**Task**
Search each line of the data for the word "علیها"; copy every line where it is found.

(Collected data entries)
________________
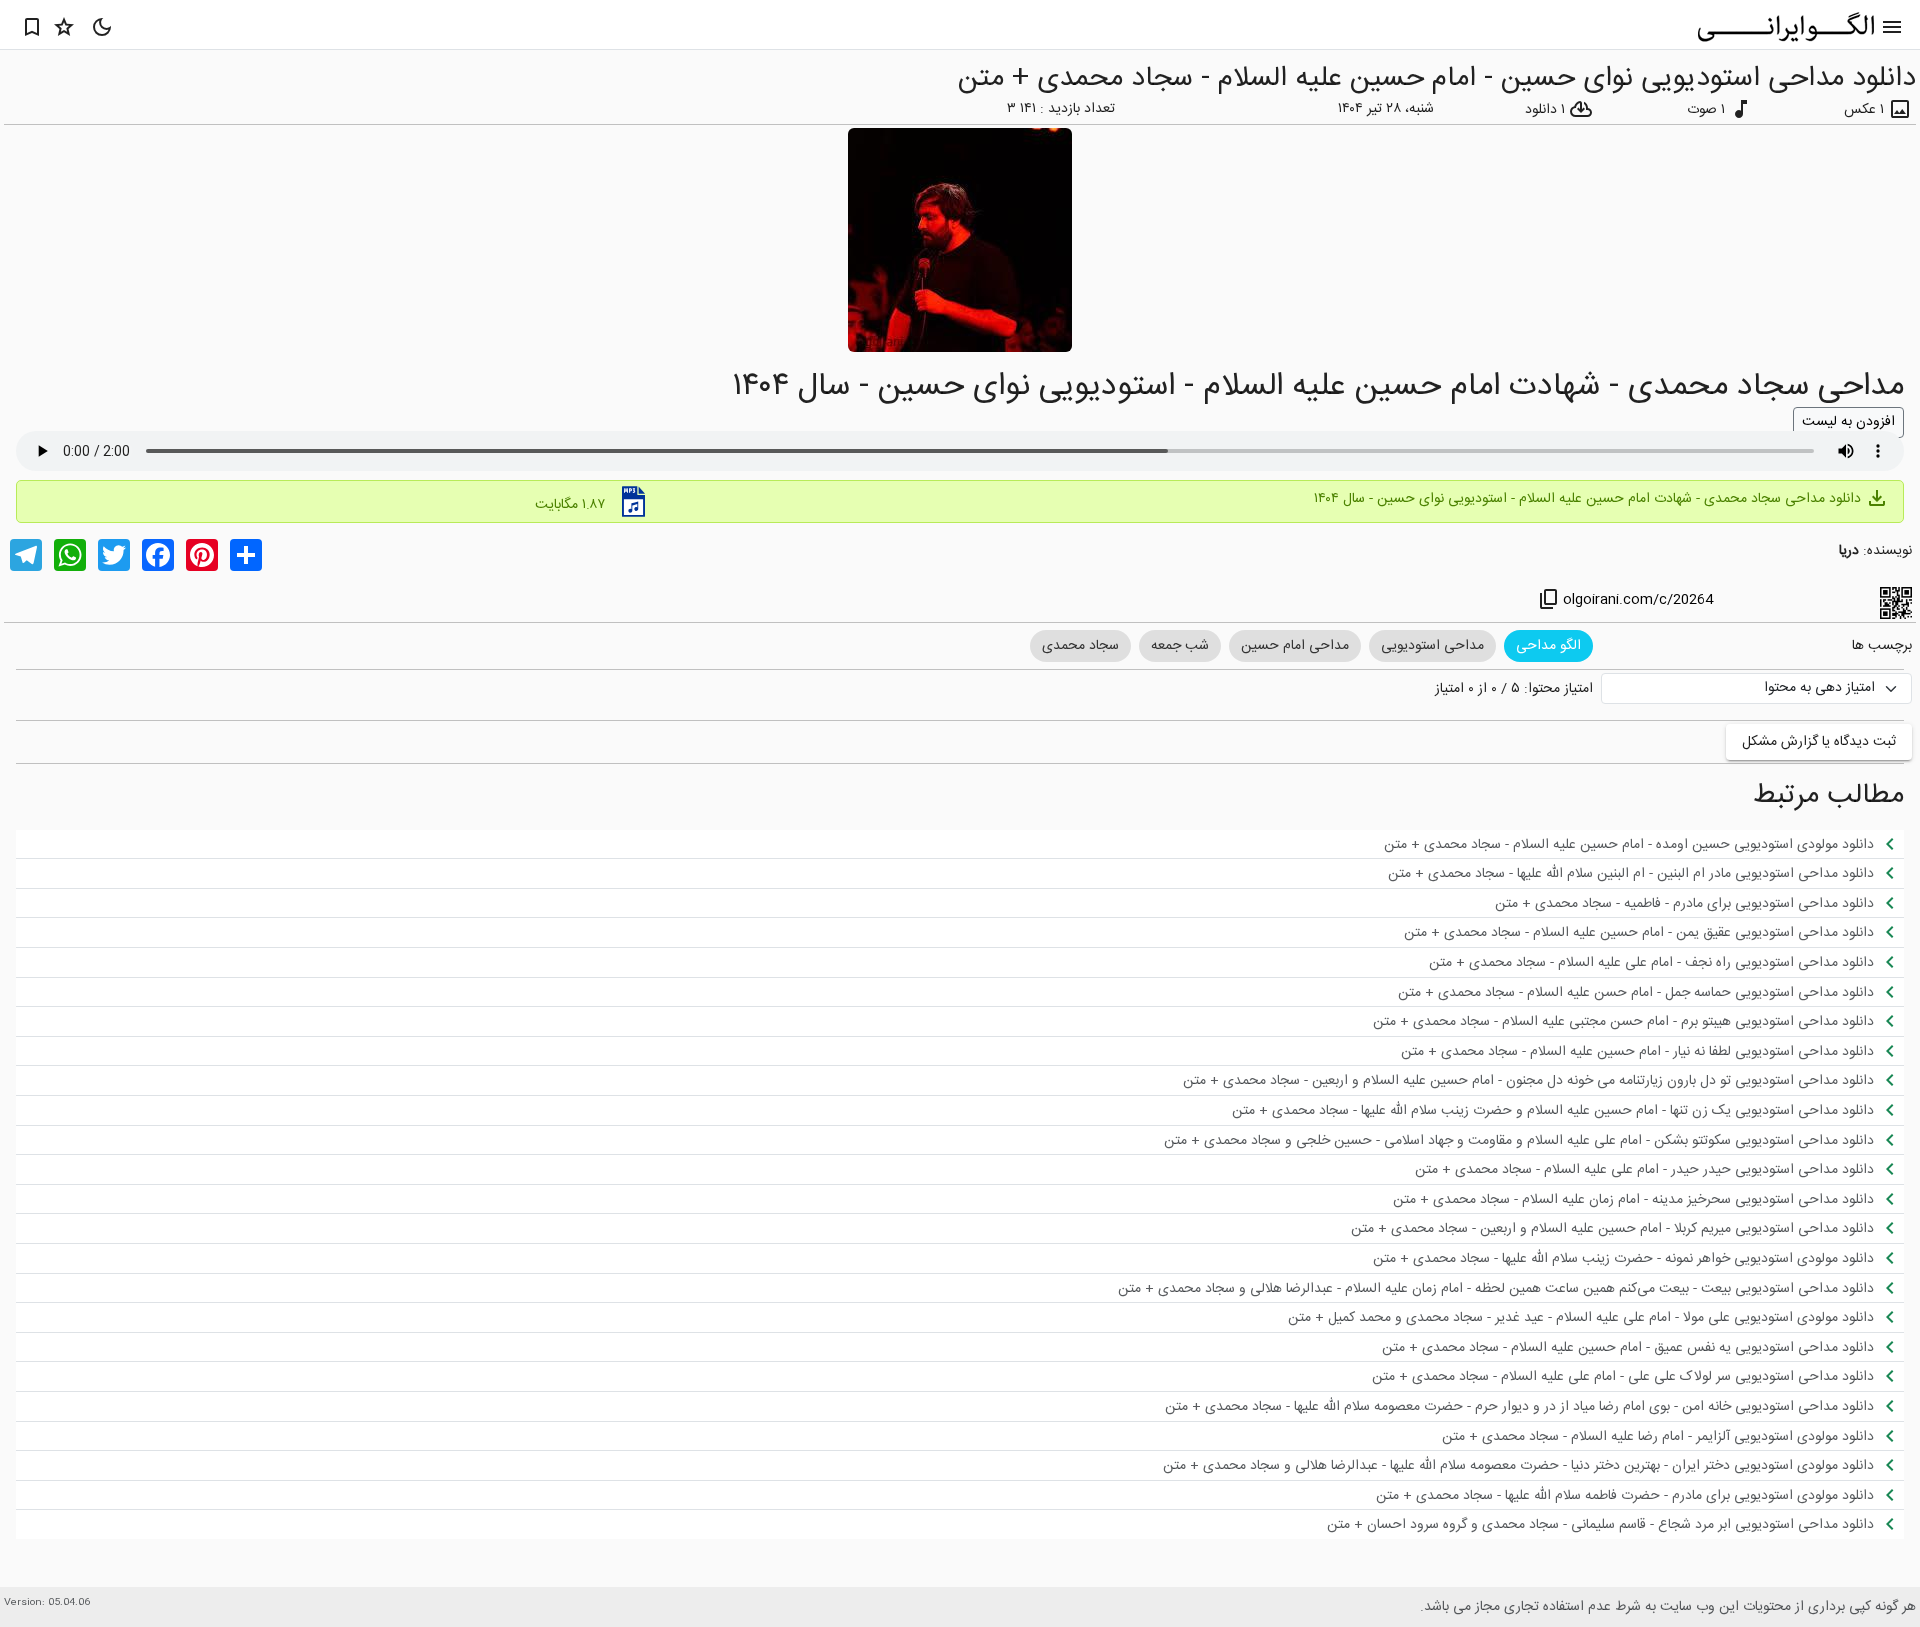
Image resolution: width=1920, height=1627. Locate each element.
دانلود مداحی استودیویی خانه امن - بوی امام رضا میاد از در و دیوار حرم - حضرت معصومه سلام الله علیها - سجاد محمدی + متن (1533, 1406)
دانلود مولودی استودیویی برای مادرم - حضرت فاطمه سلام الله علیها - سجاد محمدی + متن (1639, 1495)
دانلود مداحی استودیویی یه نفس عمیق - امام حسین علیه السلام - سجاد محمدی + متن (1642, 1347)
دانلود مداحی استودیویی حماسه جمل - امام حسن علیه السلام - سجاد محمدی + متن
________________
**Task response**
دانلود مداحی استودیویی خانه امن - بوی امام رضا میاد از در و دیوار حرم - حضرت معصومه سلام الله علیها - سجاد محمدی + متن (1533, 1406)
دانلود مولودی استودیویی برای مادرم - حضرت فاطمه سلام الله علیها - سجاد محمدی + متن (1639, 1495)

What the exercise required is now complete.